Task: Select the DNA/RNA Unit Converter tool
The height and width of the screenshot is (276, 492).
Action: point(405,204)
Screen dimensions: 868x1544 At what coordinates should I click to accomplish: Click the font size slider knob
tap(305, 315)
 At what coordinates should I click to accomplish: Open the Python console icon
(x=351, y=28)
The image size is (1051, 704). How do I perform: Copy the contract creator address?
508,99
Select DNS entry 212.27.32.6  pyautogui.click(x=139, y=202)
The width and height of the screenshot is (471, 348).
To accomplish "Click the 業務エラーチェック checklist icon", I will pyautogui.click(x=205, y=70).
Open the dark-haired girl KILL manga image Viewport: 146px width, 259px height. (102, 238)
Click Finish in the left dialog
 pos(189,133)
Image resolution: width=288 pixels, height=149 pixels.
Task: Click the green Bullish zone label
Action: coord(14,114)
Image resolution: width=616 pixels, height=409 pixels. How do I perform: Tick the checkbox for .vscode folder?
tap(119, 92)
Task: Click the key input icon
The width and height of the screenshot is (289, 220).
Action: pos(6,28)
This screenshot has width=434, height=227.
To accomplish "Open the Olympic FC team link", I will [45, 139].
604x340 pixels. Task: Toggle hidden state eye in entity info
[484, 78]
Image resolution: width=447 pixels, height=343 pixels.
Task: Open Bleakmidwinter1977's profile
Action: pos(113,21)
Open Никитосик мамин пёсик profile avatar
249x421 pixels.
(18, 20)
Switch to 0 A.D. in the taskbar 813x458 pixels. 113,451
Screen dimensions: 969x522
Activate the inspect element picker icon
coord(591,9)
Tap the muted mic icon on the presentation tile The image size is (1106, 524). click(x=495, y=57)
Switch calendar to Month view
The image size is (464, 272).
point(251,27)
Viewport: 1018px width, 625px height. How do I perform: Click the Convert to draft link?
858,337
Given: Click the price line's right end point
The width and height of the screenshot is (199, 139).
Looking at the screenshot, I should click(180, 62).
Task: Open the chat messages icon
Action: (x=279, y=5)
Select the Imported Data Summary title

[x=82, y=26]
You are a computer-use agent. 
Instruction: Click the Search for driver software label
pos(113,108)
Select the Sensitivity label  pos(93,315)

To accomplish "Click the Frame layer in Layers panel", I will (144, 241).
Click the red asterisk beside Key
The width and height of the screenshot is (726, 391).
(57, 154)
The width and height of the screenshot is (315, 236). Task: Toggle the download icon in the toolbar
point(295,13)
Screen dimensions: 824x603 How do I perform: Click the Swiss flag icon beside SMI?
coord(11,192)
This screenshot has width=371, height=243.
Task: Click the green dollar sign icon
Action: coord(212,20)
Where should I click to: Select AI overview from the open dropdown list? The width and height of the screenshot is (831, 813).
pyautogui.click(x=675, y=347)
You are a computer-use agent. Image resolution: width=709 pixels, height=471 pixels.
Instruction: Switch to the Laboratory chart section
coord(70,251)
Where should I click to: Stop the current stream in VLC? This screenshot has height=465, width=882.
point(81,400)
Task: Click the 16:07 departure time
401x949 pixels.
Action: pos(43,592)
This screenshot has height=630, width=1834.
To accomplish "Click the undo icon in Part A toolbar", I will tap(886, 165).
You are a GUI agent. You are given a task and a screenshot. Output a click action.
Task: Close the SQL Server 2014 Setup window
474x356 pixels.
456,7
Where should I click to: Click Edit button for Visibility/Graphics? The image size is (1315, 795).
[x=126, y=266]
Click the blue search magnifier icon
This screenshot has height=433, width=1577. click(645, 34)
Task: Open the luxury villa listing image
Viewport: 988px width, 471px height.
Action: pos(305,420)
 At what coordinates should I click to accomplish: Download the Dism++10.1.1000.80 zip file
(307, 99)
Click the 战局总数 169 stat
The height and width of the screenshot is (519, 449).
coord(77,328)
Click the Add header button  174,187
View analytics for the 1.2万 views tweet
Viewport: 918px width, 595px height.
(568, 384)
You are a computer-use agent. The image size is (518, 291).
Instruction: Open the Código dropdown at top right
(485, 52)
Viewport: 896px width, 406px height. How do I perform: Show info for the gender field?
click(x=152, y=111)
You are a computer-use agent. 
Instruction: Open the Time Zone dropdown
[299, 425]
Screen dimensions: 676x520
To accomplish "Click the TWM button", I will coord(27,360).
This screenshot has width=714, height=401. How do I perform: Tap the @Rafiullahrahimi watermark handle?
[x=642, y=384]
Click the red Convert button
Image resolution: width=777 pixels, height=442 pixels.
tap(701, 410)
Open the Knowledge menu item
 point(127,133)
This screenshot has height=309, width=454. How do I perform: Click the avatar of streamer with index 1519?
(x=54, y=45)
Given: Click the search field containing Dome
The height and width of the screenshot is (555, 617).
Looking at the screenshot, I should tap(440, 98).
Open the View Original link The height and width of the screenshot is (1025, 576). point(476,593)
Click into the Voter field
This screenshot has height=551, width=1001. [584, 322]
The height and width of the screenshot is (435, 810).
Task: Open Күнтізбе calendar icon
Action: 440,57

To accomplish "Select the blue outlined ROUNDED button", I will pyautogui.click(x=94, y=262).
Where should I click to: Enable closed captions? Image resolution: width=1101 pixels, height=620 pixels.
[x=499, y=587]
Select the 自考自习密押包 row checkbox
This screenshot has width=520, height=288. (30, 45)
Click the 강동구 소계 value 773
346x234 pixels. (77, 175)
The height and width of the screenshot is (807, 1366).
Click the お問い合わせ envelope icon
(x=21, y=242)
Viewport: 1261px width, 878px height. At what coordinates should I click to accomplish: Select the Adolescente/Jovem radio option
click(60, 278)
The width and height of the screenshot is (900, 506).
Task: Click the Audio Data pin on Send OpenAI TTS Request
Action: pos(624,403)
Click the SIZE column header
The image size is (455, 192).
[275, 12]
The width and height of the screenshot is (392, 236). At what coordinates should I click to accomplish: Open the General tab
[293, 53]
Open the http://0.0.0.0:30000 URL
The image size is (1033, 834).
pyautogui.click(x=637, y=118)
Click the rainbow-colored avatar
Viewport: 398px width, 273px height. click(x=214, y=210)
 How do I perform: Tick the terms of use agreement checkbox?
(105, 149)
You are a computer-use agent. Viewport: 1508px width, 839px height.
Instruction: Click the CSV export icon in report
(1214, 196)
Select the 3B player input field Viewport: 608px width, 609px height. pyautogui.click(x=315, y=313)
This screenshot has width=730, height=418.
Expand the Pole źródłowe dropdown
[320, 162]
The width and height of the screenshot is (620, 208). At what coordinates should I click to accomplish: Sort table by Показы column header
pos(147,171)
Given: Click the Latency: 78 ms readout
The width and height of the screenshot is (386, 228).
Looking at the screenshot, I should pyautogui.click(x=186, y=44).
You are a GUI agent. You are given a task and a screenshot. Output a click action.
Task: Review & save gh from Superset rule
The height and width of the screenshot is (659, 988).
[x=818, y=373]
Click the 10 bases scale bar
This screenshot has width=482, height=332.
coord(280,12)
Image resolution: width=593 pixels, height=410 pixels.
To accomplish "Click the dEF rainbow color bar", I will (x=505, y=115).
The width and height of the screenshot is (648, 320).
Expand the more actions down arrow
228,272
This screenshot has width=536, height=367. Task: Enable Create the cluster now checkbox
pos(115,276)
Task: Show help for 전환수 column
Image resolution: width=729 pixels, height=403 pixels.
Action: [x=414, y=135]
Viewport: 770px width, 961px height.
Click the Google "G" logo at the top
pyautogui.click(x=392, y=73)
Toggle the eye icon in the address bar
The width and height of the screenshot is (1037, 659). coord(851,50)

**Task:**
What are the lines from the one containing "The height and width of the screenshot is (659, 988)." through the end of the material? Reproduce them exactly, both ends included, with nothing added.

**Completed exercise:**
The height and width of the screenshot is (659, 988).
[x=818, y=373]
Click the 10 bases scale bar
This screenshot has width=482, height=332.
coord(280,12)
Image resolution: width=593 pixels, height=410 pixels.
To accomplish "Click the dEF rainbow color bar", I will (x=505, y=115).
The width and height of the screenshot is (648, 320).
Expand the more actions down arrow
228,272
This screenshot has width=536, height=367. Task: Enable Create the cluster now checkbox
pos(115,276)
Task: Show help for 전환수 column
Image resolution: width=729 pixels, height=403 pixels.
Action: [x=414, y=135]
Viewport: 770px width, 961px height.
Click the Google "G" logo at the top
pyautogui.click(x=392, y=73)
Toggle the eye icon in the address bar
The width and height of the screenshot is (1037, 659). coord(851,50)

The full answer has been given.